A 61 patient trial (if that's what this is and not some retrospective analysis) that sees a statistically significant difference in outcome is appropriately powered to see the large effect present.
A study's power is determined relative to an
anticipated difference in outcomes.
But even
positive small studies are always dubious (Patchell anyone?). I think this is true even though the p-value...or alpha...or likelihood of committing at Type-1 error isn't supposed to scale with sample size. This is a big part of the failure to replicate phenomenon IMO.

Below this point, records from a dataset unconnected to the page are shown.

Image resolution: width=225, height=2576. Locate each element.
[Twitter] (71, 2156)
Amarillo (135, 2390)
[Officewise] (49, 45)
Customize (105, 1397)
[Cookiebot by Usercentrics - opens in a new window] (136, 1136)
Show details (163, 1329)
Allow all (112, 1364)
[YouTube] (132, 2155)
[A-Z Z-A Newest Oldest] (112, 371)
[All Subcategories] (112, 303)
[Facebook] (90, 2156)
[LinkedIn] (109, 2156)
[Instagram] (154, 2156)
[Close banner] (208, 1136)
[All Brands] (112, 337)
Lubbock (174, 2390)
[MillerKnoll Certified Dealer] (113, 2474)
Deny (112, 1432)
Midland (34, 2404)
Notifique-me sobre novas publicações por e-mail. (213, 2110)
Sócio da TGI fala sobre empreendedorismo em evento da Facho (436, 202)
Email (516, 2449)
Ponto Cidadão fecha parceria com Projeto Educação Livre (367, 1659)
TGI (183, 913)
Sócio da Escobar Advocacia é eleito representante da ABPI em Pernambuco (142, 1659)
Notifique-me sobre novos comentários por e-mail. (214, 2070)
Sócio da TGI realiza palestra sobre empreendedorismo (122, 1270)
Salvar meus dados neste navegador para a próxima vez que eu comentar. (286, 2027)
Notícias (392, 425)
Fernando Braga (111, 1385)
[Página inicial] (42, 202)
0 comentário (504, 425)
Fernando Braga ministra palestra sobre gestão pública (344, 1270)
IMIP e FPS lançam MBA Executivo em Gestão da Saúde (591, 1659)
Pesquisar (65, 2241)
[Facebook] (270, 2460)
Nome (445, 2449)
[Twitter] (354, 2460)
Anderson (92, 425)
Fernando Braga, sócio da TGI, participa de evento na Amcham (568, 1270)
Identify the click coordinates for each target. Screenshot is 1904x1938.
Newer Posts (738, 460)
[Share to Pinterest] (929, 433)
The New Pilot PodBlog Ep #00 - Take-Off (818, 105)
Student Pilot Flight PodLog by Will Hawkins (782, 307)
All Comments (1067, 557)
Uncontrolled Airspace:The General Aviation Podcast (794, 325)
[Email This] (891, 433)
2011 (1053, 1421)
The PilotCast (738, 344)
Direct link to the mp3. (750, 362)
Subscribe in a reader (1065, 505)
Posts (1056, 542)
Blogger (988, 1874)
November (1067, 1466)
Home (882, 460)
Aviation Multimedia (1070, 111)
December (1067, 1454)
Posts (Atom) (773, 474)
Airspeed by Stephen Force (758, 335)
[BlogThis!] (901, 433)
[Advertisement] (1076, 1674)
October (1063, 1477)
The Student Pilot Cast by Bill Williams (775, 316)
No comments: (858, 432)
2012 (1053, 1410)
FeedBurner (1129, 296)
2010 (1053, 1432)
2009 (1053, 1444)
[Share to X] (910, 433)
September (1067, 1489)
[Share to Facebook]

The reason is that random stuff impacts small trials more. When we say that our likelihood of rejecting a true null hypothesis is 0.05, what we are really saying is:
Assuming that these study populations are truly equivalent, the chance that an observed difference based on intervention is due to random variance of outcomes is only 5%.
But even random populations are more and more variant (in a relative sense) the smaller they are! Randomized, small samples are much more likely to not be truly equivalent from a statistical point of view.
ORATOR 2 is a perfect example (I am not pro TORs BTW).
They literally had to close a trial due to an aggregate number of events (whether post-op death or recurrence) on the order of 3-5 total events. Could easily be rando (or real and representative of an infinite number of TORs cases).
Don't do small trials.
(see Riboclib trial in NEJM - statistically signficant improvement, but absolute improvement of < 2%, buoyed by the huge sample size).
Excellent point and the real controversy regarding this trial (not author order). They managed to get ~5000 patients on trial to demonstrate a very small difference in outcomes with a 60% neutropenia rate...this should be discussed more. This may not have even been an ethical trial IMO (will have to think harder about it).
Pharma can game the system this way by having trials that are
too big. It's totally the opposite world of radiation oncology.